China es, en la mentalidad occidental, el lugar de las parábolas; el sitio donde todo lo que es, es otra cosa; un rincón del mundo donde la frase más simple (“dice un adagio chino…”) revela una sabiduría ancestral.
Por ello, aquel imperio legendario ha servido siempre de disfraz para evidenciar otras realidades, para cobijar tras los lejanos ecos del gong y bajo los ropajes de seda, el misterioso atractivo del drama.
Baste citar como ejemplos La honesta persona de Se-chuan de Bertolt Brecht y, en nuestro propio terreno, una pequeña joya que hace pleno honor a su nombre: El tesoro perdido, de Jorge Ibargüengoitia.

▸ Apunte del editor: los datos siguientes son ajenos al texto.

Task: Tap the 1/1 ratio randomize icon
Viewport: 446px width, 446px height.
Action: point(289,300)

En Zorros chinos, el más reciente estreno en la amplísima producción de Emilio Carballido, el contraste de un mundo plenamente identificable con la China de leyenda se plantea a través de una nueva variación en estos términos: la realidad y el mito conviven en el mismo espacio explícito, mas no en su implicación mental.
La presencia en el ámbito rural mexicano de una misteriosa fraternidad (los zorros), transportada por la Nao y dotada de poderes mágicos, sirve para denunciar la pérdida de identidad, de los valores propios (cultura, ecología, relaciones humanas) en quienes la reciben.

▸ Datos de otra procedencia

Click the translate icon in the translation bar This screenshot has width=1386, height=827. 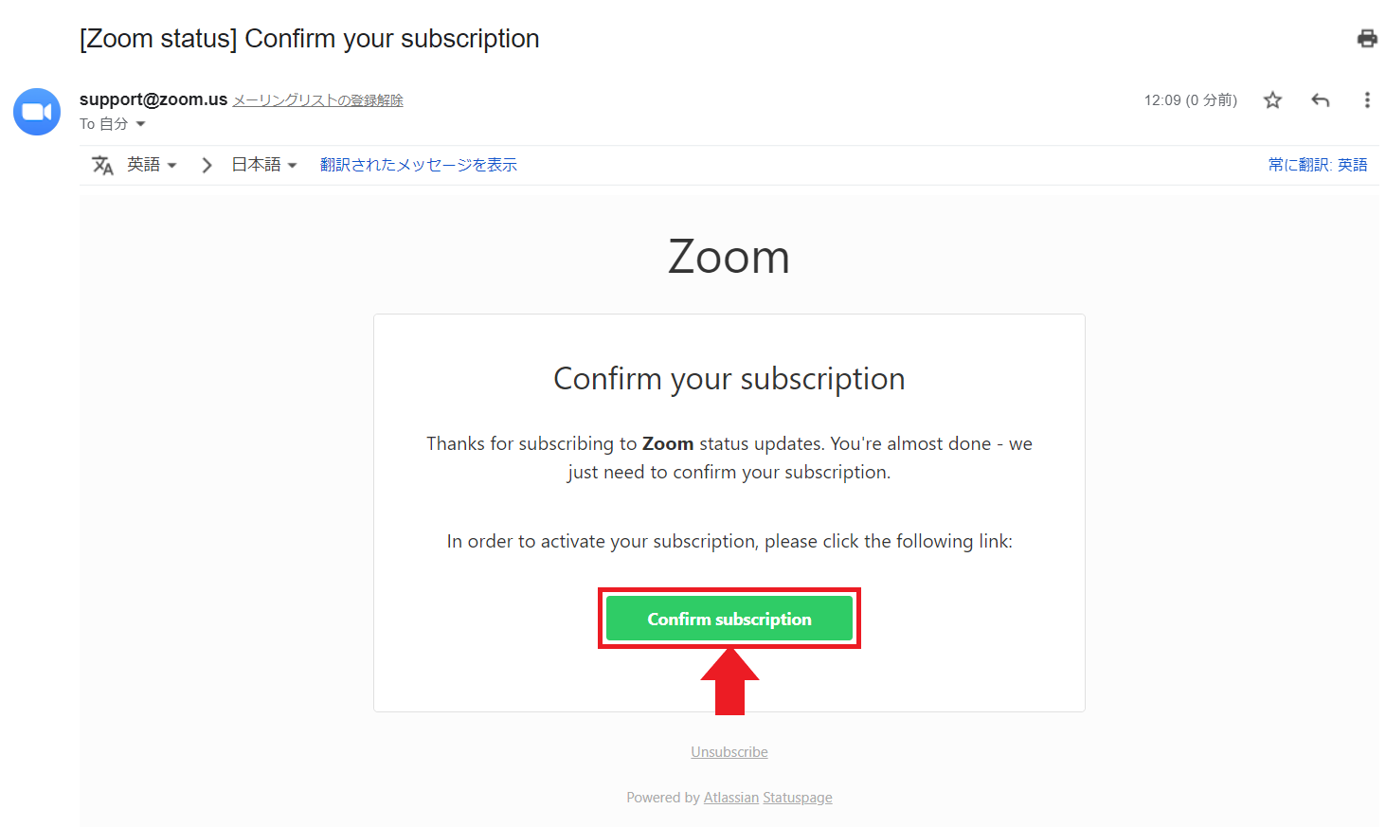[102, 165]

La riqueza, la sensibilidad y el refinamiento resultan entonces una extraña forma de vida que pone de manifiesto el habitual espacio de insatisfacción, de aspiraciones destrozadas por la penuria.
Como en otras obras del autor, el atractivo mayor de
Zorros chinos estriba en el diálogo idiosincrásico, en el oído del maestro; y como en tantas otras de sus obras, la fuga lírica y la fantasía deberían contrastar con la rispidez del contexto.